それに、全体的にわざとらしい。登場人物達の演技は皆大袈裟、家は崩壊寸前な程ボロボロだったり傾いていたりと、コメディと貧しさを出す為の演出が嘘臭い。舞台劇でもあるまいに、役者はやたらとギャンギャン叫ぶ様な話し方でうるさいし、誰もが妙に高揚していて、人々は下品と言うよりは頭のおかしい人々に見えてしまう。農夫の息子は常に喚き散らし、完全に行ってしまっていて引きっぱなし。それに急に讃美歌歌うと周りの人もそれに釣られて共に歌い、問題が解決してしまう、意味の分からなさもあるし。それがコメディという事なのだろうけれど、その奇妙な人々は薄ら怖さしかない。そして、何よりもコメディなはずなのに、全く笑える所も無く、クソつまんない。
人々の描き方も、農民は汚らしい格好をし、皆やる気が無いか、頭が悪く、何をしても上手く行かず、貧乏からは抜け出せない。そんな駄目で惨めな彼らを救うのは、小奇麗なスーツを着、帽子を被り、綺麗な自動車に乗る町の人。その人も彼らを憐れんで助ける慈悲位で、どうしてそこまでするのか分からない、ただ良い人と、相当偏った、描き方。

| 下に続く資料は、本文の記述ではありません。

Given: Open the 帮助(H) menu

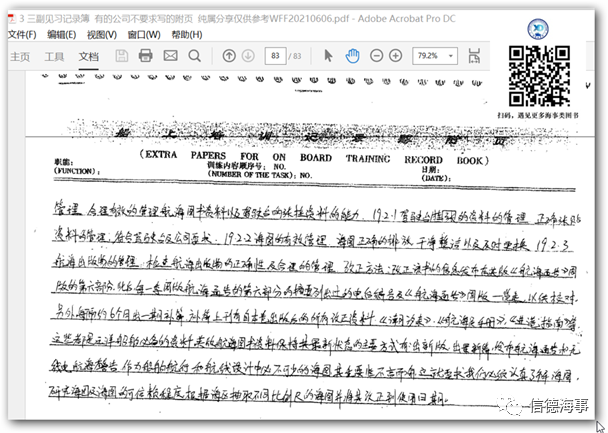Looking at the screenshot, I should coord(187,34).
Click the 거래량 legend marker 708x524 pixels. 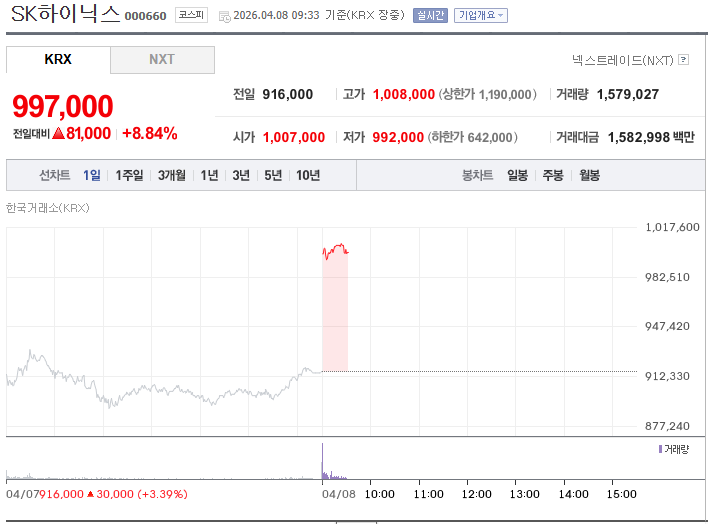point(661,449)
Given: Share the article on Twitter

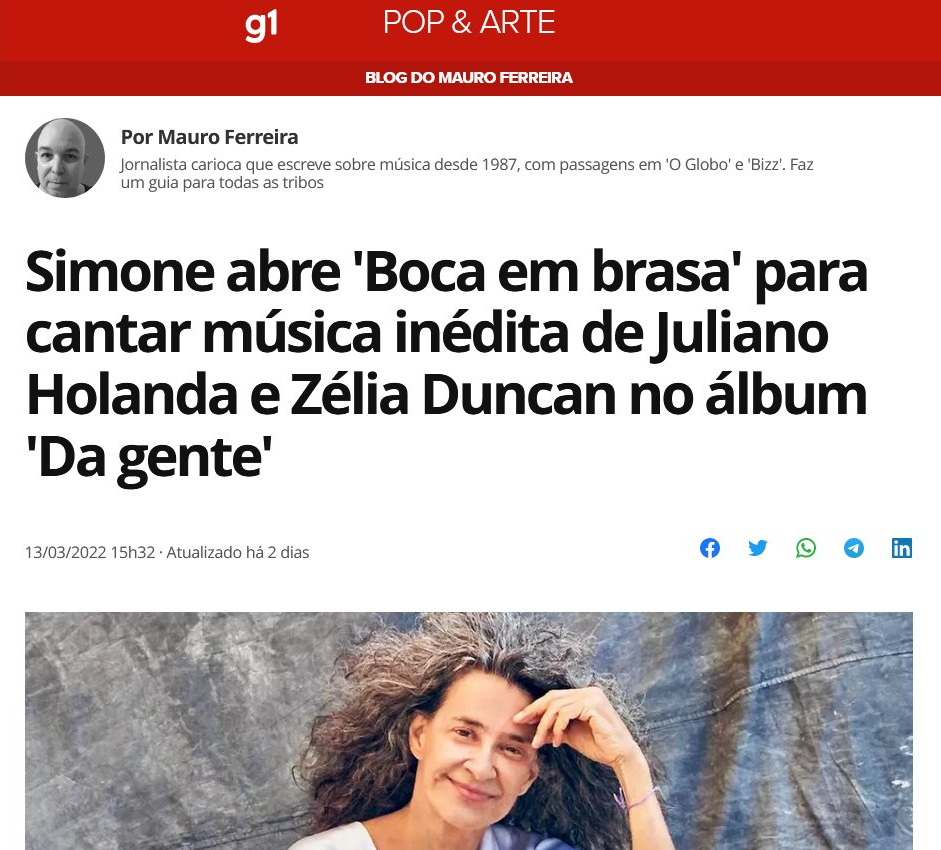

役者の喋りもうるさいけれど、この時代だからしょうがないのかもしれないけれど、常に後ろで音楽が鳴り続け、台詞と被ってうるさいし、演出としても安っぽい。こちらが音を絞ってもうるさい。

日本では製作後47年経ってから初めて上映されたらしいけれど、それって単に余りにつまらない映画だからじゃあないのかと思ってしまう。

どうでもいい、興味を引かない、頭のおかしい貧乏な農家の家族の頭のおかしい行動をしまくる話が、特に笑い所も無く延々と続き、流石にキツイ。貧しい農民の悲哀なんて、取って付けたオマケ。コメディとしてはクソつまんないし、農家の人々の貧しい生活を描いた話としても非常に駄が付く出来で、こりゃあ酷い。